> To be done
Please check the article about actor Riddhi Sen that follows. Which honor did he reject on political grounds?

> Reading text
The 65th National Awards has honoured 19-year-old actor Riddhi Sen for his performance as a transgender in Kaushik Ganguly's Nagarkirtan.

No stranger to awards and recognition even at this young age, Riddhi is overjoyed at being the youngest actor to win the National Award in the Best Actor category.

"I don't know if I am the youngest, but I must be the happiest!" Riddhi exclaims.

"I was shooting for a film when I was informed that I had won a National Award. So I celebrated in the best way possible -- by working!"

"My mother always taught me that hard work is the only means to achieving one's ambitions," says Riddhi.

"Acting is all I have known from my childhood."


Riddhi, who is born in a family of theatre and film actors, started his acting career when he was 11.

"I was doing theatre in my father (stage and film actor Kaushik Sen)'s theatre group (Swapanasandhani) from long before that."

At 15, Riddhi was honoured with the West Bengal government's prestigious award -- the Mahanayak Samman -- for his performance in Open Tee Bioscope.

Riddhi rejected the honour on political grounds. Isn't he too young to be mixing art with politics?

"I don't agree," he replies. "Politics can never be separated from art in our country, no matter what an actor's age."

Extracted data entries:

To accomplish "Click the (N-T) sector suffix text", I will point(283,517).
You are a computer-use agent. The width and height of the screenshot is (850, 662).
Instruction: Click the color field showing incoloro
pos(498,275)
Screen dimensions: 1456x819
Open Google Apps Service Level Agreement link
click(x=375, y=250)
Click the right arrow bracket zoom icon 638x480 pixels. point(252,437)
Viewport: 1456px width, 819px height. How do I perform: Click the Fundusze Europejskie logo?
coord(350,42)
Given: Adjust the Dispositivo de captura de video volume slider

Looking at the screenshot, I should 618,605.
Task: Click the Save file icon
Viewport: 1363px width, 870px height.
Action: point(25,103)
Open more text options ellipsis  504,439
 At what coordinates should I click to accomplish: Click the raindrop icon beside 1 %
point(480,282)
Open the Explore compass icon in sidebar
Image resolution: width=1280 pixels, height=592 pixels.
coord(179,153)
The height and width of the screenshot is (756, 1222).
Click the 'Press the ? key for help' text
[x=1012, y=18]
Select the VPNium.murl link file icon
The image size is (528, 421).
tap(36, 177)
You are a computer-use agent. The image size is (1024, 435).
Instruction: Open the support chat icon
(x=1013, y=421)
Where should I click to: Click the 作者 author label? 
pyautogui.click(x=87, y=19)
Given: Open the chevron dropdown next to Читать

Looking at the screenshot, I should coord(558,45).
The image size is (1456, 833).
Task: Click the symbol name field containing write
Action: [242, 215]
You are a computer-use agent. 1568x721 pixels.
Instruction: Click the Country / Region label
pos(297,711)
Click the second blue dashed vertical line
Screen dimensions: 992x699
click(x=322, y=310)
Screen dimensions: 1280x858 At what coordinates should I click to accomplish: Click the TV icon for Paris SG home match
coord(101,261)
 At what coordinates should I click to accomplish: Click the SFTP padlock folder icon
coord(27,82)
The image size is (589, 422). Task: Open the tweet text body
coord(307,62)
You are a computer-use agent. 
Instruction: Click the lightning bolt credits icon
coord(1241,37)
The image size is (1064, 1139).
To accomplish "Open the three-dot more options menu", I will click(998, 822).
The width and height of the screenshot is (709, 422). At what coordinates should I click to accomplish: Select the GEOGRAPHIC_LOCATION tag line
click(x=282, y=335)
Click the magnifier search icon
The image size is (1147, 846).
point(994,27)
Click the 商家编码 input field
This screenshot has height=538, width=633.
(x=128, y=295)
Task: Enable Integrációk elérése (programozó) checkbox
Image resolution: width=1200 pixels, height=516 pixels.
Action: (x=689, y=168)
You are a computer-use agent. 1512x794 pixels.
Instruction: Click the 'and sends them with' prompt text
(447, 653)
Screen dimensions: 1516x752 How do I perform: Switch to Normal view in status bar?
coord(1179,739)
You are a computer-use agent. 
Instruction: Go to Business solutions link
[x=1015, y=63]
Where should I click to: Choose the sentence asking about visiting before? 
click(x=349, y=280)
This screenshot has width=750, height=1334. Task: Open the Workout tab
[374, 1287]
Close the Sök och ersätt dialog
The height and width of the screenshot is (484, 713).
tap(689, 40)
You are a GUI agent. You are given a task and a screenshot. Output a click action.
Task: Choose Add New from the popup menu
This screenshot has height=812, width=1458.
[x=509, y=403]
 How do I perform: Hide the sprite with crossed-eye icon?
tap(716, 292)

> Solved problem
The Mahanayak Samman, the West Bengal government's award